**TASK INPUTS**
········

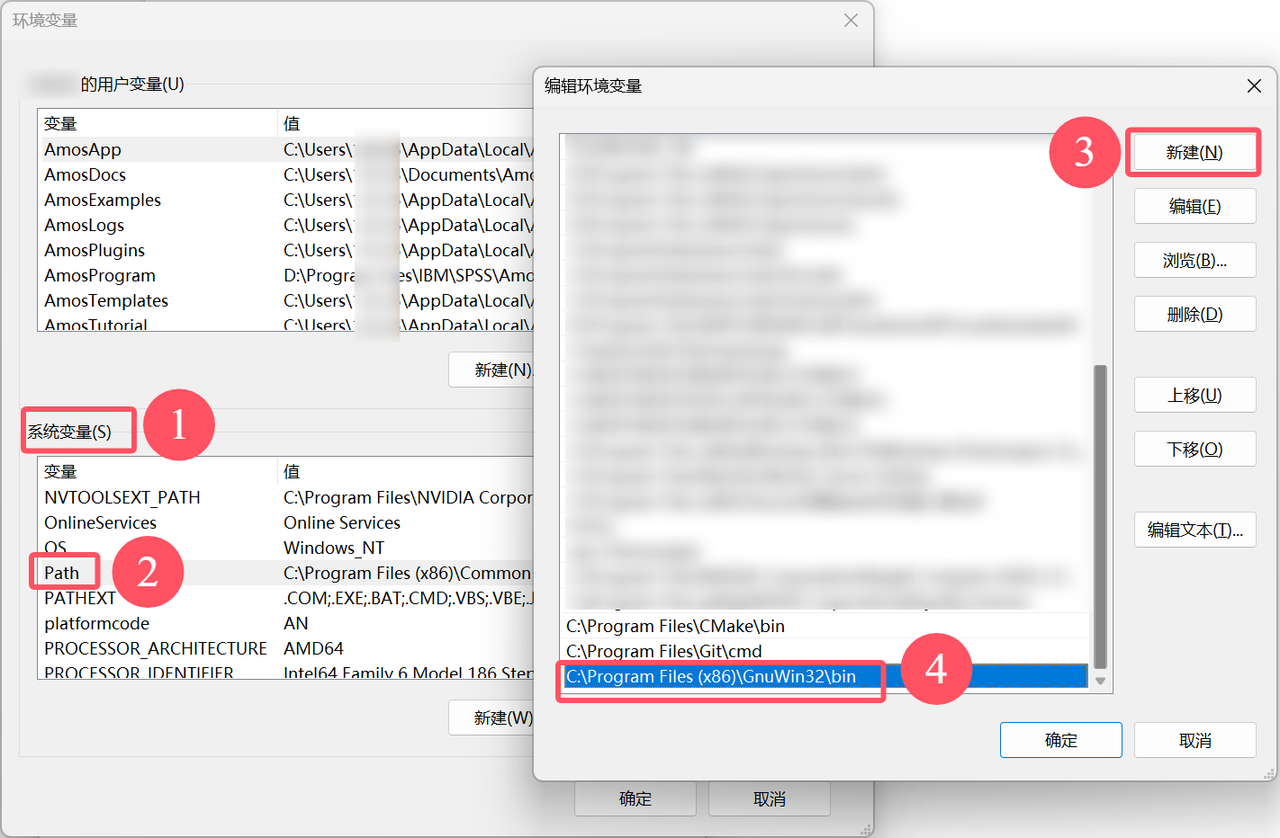Click the 新建(N) button in edit dialog
Viewport: 1280px width, 838px height.
coord(1194,153)
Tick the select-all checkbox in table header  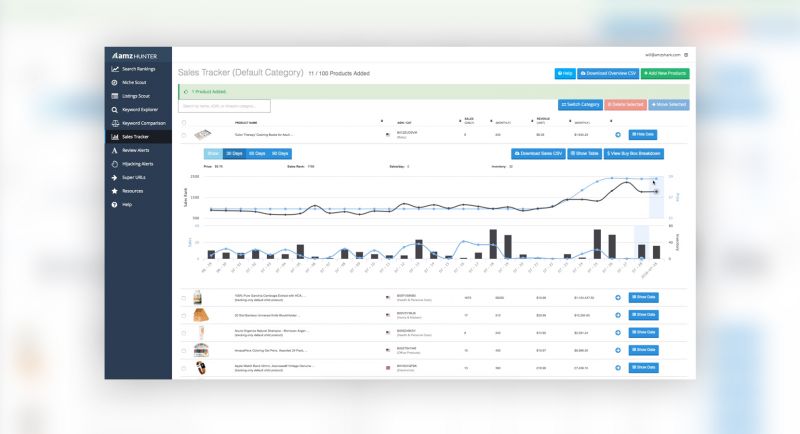(183, 123)
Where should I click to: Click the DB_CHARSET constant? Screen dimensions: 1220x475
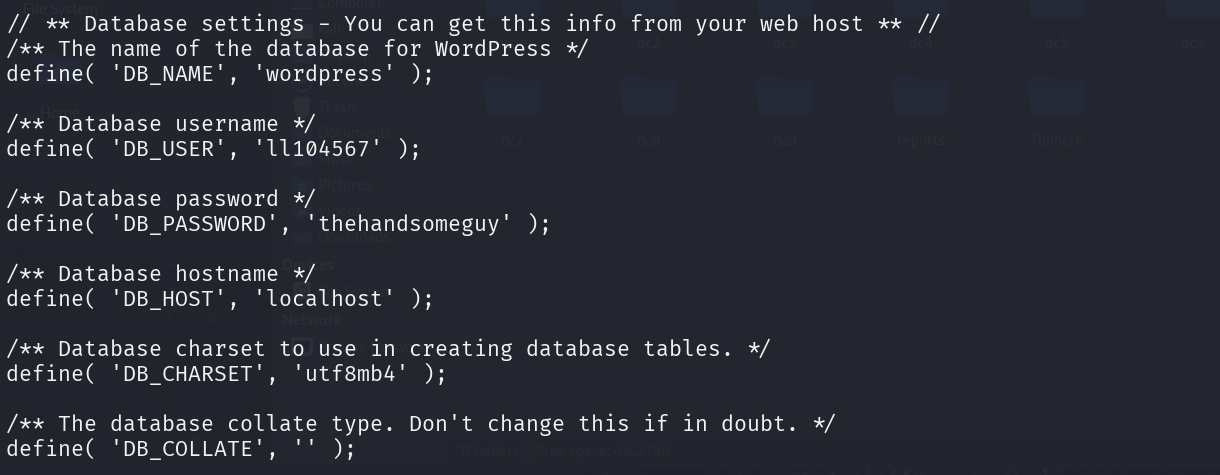(x=188, y=374)
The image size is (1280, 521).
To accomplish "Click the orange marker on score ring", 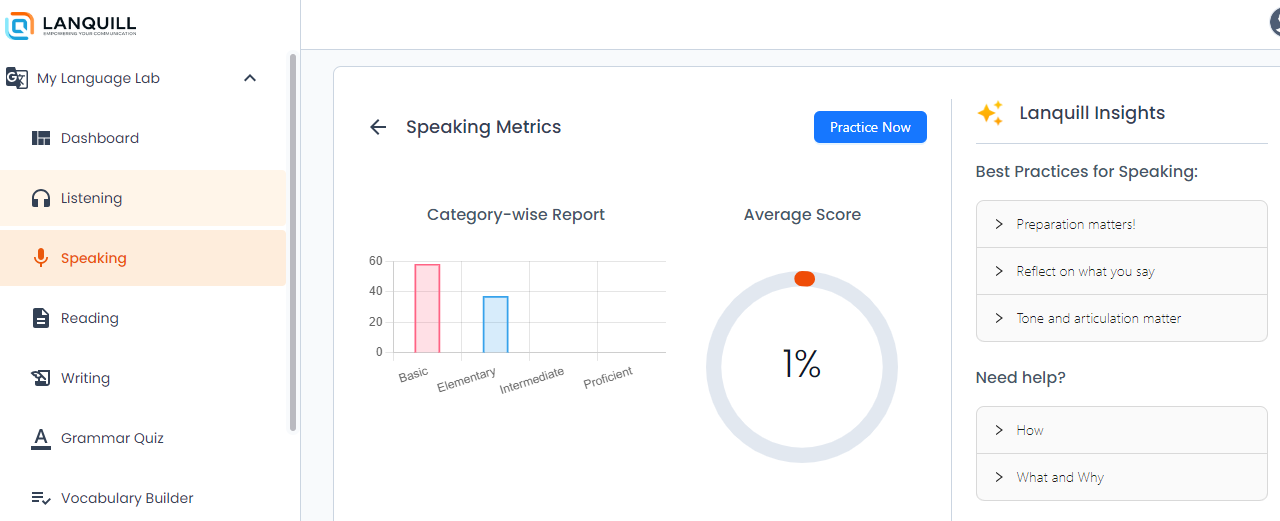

········

Word-for-word restatement: every line from the one with "The image size is (1280, 521)." through the final line of the data, both ends included, pictures excluded.

**WRITTEN SOLUTION**
The image size is (1280, 521).
To accomplish "Click the orange marker on score ring", 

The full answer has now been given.